The required answer is an exact copy of every entry underneath.

Items from a dataset
------------------------------------

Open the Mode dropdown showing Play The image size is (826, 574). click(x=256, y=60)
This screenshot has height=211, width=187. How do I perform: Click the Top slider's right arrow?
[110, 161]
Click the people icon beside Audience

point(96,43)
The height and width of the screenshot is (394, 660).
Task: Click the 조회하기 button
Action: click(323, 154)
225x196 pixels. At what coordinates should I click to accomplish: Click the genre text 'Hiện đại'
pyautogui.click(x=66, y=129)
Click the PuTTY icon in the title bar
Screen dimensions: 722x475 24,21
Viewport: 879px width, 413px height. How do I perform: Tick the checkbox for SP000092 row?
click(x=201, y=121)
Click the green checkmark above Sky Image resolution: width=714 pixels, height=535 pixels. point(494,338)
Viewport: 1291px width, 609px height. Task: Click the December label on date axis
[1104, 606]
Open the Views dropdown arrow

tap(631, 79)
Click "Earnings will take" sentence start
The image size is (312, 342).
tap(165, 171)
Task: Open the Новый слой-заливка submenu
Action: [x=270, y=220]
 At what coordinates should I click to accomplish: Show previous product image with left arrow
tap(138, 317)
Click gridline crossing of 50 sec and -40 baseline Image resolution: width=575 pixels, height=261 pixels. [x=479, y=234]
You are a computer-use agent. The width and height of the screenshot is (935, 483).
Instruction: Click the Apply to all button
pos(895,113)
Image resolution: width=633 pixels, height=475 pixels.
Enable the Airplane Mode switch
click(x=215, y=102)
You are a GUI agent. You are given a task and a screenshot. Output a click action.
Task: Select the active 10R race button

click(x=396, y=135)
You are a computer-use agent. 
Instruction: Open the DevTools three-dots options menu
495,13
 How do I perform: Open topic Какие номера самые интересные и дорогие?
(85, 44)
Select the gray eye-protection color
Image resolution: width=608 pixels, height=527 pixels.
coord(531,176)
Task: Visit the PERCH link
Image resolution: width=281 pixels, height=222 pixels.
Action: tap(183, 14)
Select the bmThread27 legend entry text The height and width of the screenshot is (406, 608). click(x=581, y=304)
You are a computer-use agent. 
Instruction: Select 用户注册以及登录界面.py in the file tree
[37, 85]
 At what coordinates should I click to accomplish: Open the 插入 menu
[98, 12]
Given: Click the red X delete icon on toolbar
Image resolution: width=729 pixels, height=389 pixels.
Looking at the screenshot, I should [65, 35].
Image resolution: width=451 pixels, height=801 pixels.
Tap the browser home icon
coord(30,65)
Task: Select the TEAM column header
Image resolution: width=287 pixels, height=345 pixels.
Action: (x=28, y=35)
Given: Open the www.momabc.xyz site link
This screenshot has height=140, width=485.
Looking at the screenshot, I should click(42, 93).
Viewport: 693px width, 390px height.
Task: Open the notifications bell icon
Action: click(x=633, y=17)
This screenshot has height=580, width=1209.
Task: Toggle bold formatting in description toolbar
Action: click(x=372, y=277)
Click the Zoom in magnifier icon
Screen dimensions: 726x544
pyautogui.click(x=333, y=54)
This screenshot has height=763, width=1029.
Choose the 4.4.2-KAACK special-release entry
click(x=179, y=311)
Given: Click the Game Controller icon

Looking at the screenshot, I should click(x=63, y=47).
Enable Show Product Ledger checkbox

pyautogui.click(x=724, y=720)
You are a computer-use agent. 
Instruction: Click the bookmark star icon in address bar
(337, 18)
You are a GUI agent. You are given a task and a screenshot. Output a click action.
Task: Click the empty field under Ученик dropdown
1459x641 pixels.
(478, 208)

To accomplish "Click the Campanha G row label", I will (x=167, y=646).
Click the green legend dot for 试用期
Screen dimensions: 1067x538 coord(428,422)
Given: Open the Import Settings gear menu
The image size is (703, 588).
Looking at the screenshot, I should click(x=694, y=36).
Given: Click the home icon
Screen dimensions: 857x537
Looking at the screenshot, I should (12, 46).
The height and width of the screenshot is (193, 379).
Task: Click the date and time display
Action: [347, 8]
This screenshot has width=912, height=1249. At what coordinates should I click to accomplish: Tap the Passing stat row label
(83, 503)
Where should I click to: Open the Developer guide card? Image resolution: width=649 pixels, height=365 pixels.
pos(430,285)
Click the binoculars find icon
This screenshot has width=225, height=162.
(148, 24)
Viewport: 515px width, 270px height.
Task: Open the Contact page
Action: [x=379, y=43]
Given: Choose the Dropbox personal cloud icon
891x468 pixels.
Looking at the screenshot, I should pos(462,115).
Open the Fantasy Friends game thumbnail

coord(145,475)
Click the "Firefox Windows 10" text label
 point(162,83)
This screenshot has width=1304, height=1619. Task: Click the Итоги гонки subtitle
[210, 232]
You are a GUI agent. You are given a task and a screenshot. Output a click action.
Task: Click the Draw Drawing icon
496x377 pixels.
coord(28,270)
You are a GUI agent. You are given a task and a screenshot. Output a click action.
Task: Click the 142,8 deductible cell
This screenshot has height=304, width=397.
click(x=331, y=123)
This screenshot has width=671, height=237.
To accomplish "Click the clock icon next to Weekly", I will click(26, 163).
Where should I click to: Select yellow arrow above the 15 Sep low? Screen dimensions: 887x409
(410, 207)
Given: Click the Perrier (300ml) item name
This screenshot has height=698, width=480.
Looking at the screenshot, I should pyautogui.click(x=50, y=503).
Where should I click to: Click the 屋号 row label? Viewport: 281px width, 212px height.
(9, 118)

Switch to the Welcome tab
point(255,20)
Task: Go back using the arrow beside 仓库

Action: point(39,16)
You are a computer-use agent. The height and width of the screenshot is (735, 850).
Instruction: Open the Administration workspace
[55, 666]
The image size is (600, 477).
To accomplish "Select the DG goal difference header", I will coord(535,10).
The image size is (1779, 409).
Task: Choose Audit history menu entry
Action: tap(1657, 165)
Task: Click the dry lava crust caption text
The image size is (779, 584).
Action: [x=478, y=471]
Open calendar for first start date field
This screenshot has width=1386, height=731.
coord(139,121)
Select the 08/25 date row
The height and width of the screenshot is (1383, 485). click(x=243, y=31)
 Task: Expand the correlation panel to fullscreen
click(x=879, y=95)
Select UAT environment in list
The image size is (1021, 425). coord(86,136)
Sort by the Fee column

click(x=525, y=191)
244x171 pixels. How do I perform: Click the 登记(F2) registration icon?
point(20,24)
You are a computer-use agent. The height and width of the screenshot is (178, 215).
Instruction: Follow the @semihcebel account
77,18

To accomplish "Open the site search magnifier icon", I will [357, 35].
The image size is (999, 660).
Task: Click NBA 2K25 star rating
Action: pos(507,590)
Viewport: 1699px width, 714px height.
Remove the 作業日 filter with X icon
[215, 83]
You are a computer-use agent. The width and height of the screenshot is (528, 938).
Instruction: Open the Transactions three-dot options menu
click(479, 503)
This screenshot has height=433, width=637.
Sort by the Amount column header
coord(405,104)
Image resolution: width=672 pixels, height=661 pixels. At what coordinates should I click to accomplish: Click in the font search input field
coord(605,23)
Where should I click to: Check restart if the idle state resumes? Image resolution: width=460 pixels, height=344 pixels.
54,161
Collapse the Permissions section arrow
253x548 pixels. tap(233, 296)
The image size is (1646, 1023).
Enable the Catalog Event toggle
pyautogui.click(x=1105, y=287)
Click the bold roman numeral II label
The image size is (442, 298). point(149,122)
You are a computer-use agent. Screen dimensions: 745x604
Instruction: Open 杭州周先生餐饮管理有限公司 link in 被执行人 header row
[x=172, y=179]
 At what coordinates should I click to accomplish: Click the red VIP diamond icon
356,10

------------------------------------

_ANSWER_.
Open the Mode dropdown showing Play The image size is (826, 574). click(x=256, y=60)
This screenshot has height=211, width=187. How do I perform: Click the Top slider's right arrow?
[110, 161]
Click the people icon beside Audience

point(96,43)
The height and width of the screenshot is (394, 660).
Task: Click the 조회하기 button
Action: click(323, 154)
225x196 pixels. At what coordinates should I click to accomplish: Click the genre text 'Hiện đại'
pyautogui.click(x=66, y=129)
Click the PuTTY icon in the title bar
Screen dimensions: 722x475 24,21
Viewport: 879px width, 413px height. How do I perform: Tick the checkbox for SP000092 row?
click(x=201, y=121)
Click the green checkmark above Sky Image resolution: width=714 pixels, height=535 pixels. point(494,338)
Viewport: 1291px width, 609px height. Task: Click the December label on date axis
[1104, 606]
Open the Views dropdown arrow

tap(631, 79)
Click "Earnings will take" sentence start
The image size is (312, 342).
tap(165, 171)
Task: Open the Новый слой-заливка submenu
Action: [x=270, y=220]
 At what coordinates should I click to accomplish: Show previous product image with left arrow
tap(138, 317)
Click gridline crossing of 50 sec and -40 baseline Image resolution: width=575 pixels, height=261 pixels. [x=479, y=234]
You are a computer-use agent. The width and height of the screenshot is (935, 483).
Instruction: Click the Apply to all button
pos(895,113)
Image resolution: width=633 pixels, height=475 pixels.
Enable the Airplane Mode switch
click(x=215, y=102)
You are a GUI agent. You are given a task and a screenshot. Output a click action.
Task: Select the active 10R race button

click(x=396, y=135)
You are a computer-use agent. 
Instruction: Open the DevTools three-dots options menu
495,13
 How do I perform: Open topic Какие номера самые интересные и дорогие?
(85, 44)
Select the gray eye-protection color
Image resolution: width=608 pixels, height=527 pixels.
coord(531,176)
Task: Visit the PERCH link
Image resolution: width=281 pixels, height=222 pixels.
Action: tap(183, 14)
Select the bmThread27 legend entry text The height and width of the screenshot is (406, 608). click(x=581, y=304)
You are a computer-use agent. 
Instruction: Select 用户注册以及登录界面.py in the file tree
[37, 85]
 At what coordinates should I click to accomplish: Open the 插入 menu
[98, 12]
Given: Click the red X delete icon on toolbar
Image resolution: width=729 pixels, height=389 pixels.
Looking at the screenshot, I should [65, 35].
Image resolution: width=451 pixels, height=801 pixels.
Tap the browser home icon
coord(30,65)
Task: Select the TEAM column header
Image resolution: width=287 pixels, height=345 pixels.
Action: (x=28, y=35)
Given: Open the www.momabc.xyz site link
This screenshot has height=140, width=485.
Looking at the screenshot, I should click(42, 93).
Viewport: 693px width, 390px height.
Task: Open the notifications bell icon
Action: click(x=633, y=17)
This screenshot has height=580, width=1209.
Task: Toggle bold formatting in description toolbar
Action: click(x=372, y=277)
Click the Zoom in magnifier icon
Screen dimensions: 726x544
pyautogui.click(x=333, y=54)
This screenshot has height=763, width=1029.
Choose the 4.4.2-KAACK special-release entry
click(x=179, y=311)
Given: Click the Game Controller icon

Looking at the screenshot, I should click(x=63, y=47).
Enable Show Product Ledger checkbox

pyautogui.click(x=724, y=720)
You are a computer-use agent. 
Instruction: Click the bookmark star icon in address bar
(337, 18)
You are a GUI agent. You are given a task and a screenshot. Output a click action.
Task: Click the empty field under Ученик dropdown
1459x641 pixels.
(478, 208)

To accomplish "Click the Campanha G row label", I will (x=167, y=646).
Click the green legend dot for 试用期
Screen dimensions: 1067x538 coord(428,422)
Given: Open the Import Settings gear menu
The image size is (703, 588).
Looking at the screenshot, I should click(x=694, y=36).
Given: Click the home icon
Screen dimensions: 857x537
Looking at the screenshot, I should (12, 46).
The height and width of the screenshot is (193, 379).
Task: Click the date and time display
Action: [347, 8]
This screenshot has width=912, height=1249. At what coordinates should I click to accomplish: Tap the Passing stat row label
(83, 503)
Where should I click to: Open the Developer guide card? Image resolution: width=649 pixels, height=365 pixels.
pos(430,285)
Click the binoculars find icon
This screenshot has width=225, height=162.
(148, 24)
Viewport: 515px width, 270px height.
Task: Open the Contact page
Action: [x=379, y=43]
Given: Choose the Dropbox personal cloud icon
891x468 pixels.
Looking at the screenshot, I should pos(462,115).
Open the Fantasy Friends game thumbnail

coord(145,475)
Click the "Firefox Windows 10" text label
 point(162,83)
This screenshot has width=1304, height=1619. Task: Click the Итоги гонки subtitle
[210, 232]
You are a GUI agent. You are given a task and a screenshot. Output a click action.
Task: Click the Draw Drawing icon
496x377 pixels.
coord(28,270)
You are a GUI agent. You are given a task and a screenshot. Output a click action.
Task: Click the 142,8 deductible cell
This screenshot has height=304, width=397.
click(x=331, y=123)
This screenshot has width=671, height=237.
To accomplish "Click the clock icon next to Weekly", I will click(26, 163).
Where should I click to: Select yellow arrow above the 15 Sep low? Screen dimensions: 887x409
(410, 207)
Given: Click the Perrier (300ml) item name
This screenshot has height=698, width=480.
Looking at the screenshot, I should pyautogui.click(x=50, y=503).
Where should I click to: Click the 屋号 row label? Viewport: 281px width, 212px height.
(9, 118)

Switch to the Welcome tab
point(255,20)
Task: Go back using the arrow beside 仓库

Action: point(39,16)
You are a computer-use agent. The height and width of the screenshot is (735, 850).
Instruction: Open the Administration workspace
[55, 666]
The image size is (600, 477).
To accomplish "Select the DG goal difference header", I will coord(535,10).
The image size is (1779, 409).
Task: Choose Audit history menu entry
Action: tap(1657, 165)
Task: Click the dry lava crust caption text
The image size is (779, 584).
Action: [x=478, y=471]
Open calendar for first start date field
This screenshot has width=1386, height=731.
coord(139,121)
Select the 08/25 date row
The height and width of the screenshot is (1383, 485). click(x=243, y=31)
 Task: Expand the correlation panel to fullscreen
click(x=879, y=95)
Select UAT environment in list
The image size is (1021, 425). coord(86,136)
Sort by the Fee column

click(x=525, y=191)
244x171 pixels. How do I perform: Click the 登记(F2) registration icon?
point(20,24)
You are a computer-use agent. The height and width of the screenshot is (178, 215).
Instruction: Follow the @semihcebel account
77,18

To accomplish "Open the site search magnifier icon", I will [357, 35].
The image size is (999, 660).
Task: Click NBA 2K25 star rating
Action: pos(507,590)
Viewport: 1699px width, 714px height.
Remove the 作業日 filter with X icon
[215, 83]
You are a computer-use agent. The width and height of the screenshot is (528, 938).
Instruction: Open the Transactions three-dot options menu
click(479, 503)
This screenshot has height=433, width=637.
Sort by the Amount column header
coord(405,104)
Image resolution: width=672 pixels, height=661 pixels. At what coordinates should I click to accomplish: Click in the font search input field
coord(605,23)
Where should I click to: Check restart if the idle state resumes? Image resolution: width=460 pixels, height=344 pixels.
54,161
Collapse the Permissions section arrow
253x548 pixels. tap(233, 296)
The image size is (1646, 1023).
Enable the Catalog Event toggle
pyautogui.click(x=1105, y=287)
Click the bold roman numeral II label
The image size is (442, 298). point(149,122)
You are a computer-use agent. Screen dimensions: 745x604
Instruction: Open 杭州周先生餐饮管理有限公司 link in 被执行人 header row
[x=172, y=179]
 At what coordinates should I click to accomplish: Click the red VIP diamond icon
356,10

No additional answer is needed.